- YOUR OBJECTIVE -
The entries below are to be copied exactly, with nothing left out.
Top of DATA EXTRACT
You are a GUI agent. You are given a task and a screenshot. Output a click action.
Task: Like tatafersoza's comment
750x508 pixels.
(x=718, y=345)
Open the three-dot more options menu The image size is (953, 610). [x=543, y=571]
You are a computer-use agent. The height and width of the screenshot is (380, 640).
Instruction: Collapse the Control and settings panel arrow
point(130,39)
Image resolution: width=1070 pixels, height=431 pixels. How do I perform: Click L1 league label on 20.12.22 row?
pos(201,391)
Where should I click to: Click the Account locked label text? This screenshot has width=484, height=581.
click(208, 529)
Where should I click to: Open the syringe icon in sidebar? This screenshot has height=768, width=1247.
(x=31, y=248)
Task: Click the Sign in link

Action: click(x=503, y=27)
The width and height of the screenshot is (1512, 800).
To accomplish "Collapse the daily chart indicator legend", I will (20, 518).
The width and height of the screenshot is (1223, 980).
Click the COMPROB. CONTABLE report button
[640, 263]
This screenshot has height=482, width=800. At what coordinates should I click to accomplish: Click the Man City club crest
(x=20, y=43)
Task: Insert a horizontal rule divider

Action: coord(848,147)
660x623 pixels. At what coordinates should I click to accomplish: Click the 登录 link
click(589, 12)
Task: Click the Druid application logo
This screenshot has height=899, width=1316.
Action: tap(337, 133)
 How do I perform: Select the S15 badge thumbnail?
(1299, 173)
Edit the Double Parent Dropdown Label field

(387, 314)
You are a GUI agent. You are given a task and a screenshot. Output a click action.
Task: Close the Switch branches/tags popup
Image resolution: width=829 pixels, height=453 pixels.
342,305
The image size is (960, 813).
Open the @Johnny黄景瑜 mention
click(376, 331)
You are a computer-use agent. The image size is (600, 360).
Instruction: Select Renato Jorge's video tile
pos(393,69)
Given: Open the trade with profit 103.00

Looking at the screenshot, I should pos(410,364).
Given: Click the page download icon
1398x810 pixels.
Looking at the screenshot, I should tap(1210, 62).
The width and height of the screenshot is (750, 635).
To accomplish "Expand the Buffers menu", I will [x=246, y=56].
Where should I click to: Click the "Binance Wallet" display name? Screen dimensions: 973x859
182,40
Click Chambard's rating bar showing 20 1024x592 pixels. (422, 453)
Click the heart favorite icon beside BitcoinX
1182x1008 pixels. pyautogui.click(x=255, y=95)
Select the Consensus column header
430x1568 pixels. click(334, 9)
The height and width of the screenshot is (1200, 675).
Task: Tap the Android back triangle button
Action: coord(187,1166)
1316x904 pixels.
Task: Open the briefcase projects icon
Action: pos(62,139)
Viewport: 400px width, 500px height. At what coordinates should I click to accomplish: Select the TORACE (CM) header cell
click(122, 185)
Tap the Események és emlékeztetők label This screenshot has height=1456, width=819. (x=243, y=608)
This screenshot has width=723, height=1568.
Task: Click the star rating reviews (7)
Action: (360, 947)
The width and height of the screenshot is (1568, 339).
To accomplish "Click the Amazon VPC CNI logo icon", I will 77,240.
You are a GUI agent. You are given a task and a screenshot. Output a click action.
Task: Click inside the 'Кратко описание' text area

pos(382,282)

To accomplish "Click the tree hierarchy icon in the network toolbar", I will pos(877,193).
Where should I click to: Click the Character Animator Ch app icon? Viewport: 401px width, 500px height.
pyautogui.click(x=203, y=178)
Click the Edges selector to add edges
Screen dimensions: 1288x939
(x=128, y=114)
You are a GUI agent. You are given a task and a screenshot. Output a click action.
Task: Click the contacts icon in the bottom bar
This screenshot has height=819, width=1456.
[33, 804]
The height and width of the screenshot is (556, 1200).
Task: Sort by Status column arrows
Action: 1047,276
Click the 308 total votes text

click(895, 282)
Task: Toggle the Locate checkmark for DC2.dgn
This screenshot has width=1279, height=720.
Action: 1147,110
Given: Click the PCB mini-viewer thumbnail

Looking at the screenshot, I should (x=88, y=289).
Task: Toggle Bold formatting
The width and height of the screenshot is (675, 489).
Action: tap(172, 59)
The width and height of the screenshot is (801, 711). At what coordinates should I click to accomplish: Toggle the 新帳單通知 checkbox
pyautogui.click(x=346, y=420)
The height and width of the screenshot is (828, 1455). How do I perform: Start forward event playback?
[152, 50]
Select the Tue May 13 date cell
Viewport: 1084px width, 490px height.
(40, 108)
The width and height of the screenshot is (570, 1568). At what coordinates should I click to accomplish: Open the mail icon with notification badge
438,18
Bottom of DATA EXTRACT
- RESULT FOR THIS EXERCISE -
You are a GUI agent. You are given a task and a screenshot. Output a click action.
Task: Like tatafersoza's comment
750x508 pixels.
(x=718, y=345)
Open the three-dot more options menu The image size is (953, 610). [x=543, y=571]
You are a computer-use agent. The height and width of the screenshot is (380, 640).
Instruction: Collapse the Control and settings panel arrow
point(130,39)
Image resolution: width=1070 pixels, height=431 pixels. How do I perform: Click L1 league label on 20.12.22 row?
pos(201,391)
Where should I click to: Click the Account locked label text? This screenshot has width=484, height=581.
click(208, 529)
Where should I click to: Open the syringe icon in sidebar? This screenshot has height=768, width=1247.
(x=31, y=248)
Task: Click the Sign in link

Action: click(x=503, y=27)
The width and height of the screenshot is (1512, 800).
To accomplish "Collapse the daily chart indicator legend", I will (20, 518).
The width and height of the screenshot is (1223, 980).
Click the COMPROB. CONTABLE report button
[640, 263]
This screenshot has height=482, width=800. At what coordinates should I click to accomplish: Click the Man City club crest
(x=20, y=43)
Task: Insert a horizontal rule divider

Action: coord(848,147)
660x623 pixels. At what coordinates should I click to accomplish: Click the 登录 link
click(589, 12)
Task: Click the Druid application logo
This screenshot has height=899, width=1316.
Action: tap(337, 133)
 How do I perform: Select the S15 badge thumbnail?
(1299, 173)
Edit the Double Parent Dropdown Label field

(387, 314)
You are a GUI agent. You are given a task and a screenshot. Output a click action.
Task: Close the Switch branches/tags popup
Image resolution: width=829 pixels, height=453 pixels.
342,305
The image size is (960, 813).
Open the @Johnny黄景瑜 mention
click(376, 331)
You are a computer-use agent. The image size is (600, 360).
Instruction: Select Renato Jorge's video tile
pos(393,69)
Given: Open the trade with profit 103.00

Looking at the screenshot, I should pos(410,364).
Given: Click the page download icon
1398x810 pixels.
Looking at the screenshot, I should tap(1210, 62).
The width and height of the screenshot is (750, 635).
To accomplish "Expand the Buffers menu", I will [x=246, y=56].
Where should I click to: Click the "Binance Wallet" display name? Screen dimensions: 973x859
182,40
Click Chambard's rating bar showing 20 1024x592 pixels. (422, 453)
Click the heart favorite icon beside BitcoinX
1182x1008 pixels. pyautogui.click(x=255, y=95)
Select the Consensus column header
430x1568 pixels. click(334, 9)
The height and width of the screenshot is (1200, 675).
Task: Tap the Android back triangle button
Action: coord(187,1166)
1316x904 pixels.
Task: Open the briefcase projects icon
Action: pos(62,139)
Viewport: 400px width, 500px height. At what coordinates should I click to accomplish: Select the TORACE (CM) header cell
click(122, 185)
Tap the Események és emlékeztetők label This screenshot has height=1456, width=819. (x=243, y=608)
This screenshot has width=723, height=1568.
Task: Click the star rating reviews (7)
Action: (360, 947)
The width and height of the screenshot is (1568, 339).
To accomplish "Click the Amazon VPC CNI logo icon", I will 77,240.
You are a GUI agent. You are given a task and a screenshot. Output a click action.
Task: Click inside the 'Кратко описание' text area

pos(382,282)

To accomplish "Click the tree hierarchy icon in the network toolbar", I will pos(877,193).
Where should I click to: Click the Character Animator Ch app icon? Viewport: 401px width, 500px height.
pyautogui.click(x=203, y=178)
Click the Edges selector to add edges
Screen dimensions: 1288x939
(x=128, y=114)
You are a GUI agent. You are given a task and a screenshot. Output a click action.
Task: Click the contacts icon in the bottom bar
This screenshot has height=819, width=1456.
[33, 804]
The height and width of the screenshot is (556, 1200).
Task: Sort by Status column arrows
Action: 1047,276
Click the 308 total votes text

click(895, 282)
Task: Toggle the Locate checkmark for DC2.dgn
This screenshot has width=1279, height=720.
Action: 1147,110
Given: Click the PCB mini-viewer thumbnail

Looking at the screenshot, I should (x=88, y=289).
Task: Toggle Bold formatting
The width and height of the screenshot is (675, 489).
Action: tap(172, 59)
The width and height of the screenshot is (801, 711). At what coordinates should I click to accomplish: Toggle the 新帳單通知 checkbox
pyautogui.click(x=346, y=420)
The height and width of the screenshot is (828, 1455). How do I perform: Start forward event playback?
[152, 50]
Select the Tue May 13 date cell
Viewport: 1084px width, 490px height.
(40, 108)
The width and height of the screenshot is (570, 1568). At what coordinates should I click to accomplish: Open the mail icon with notification badge
438,18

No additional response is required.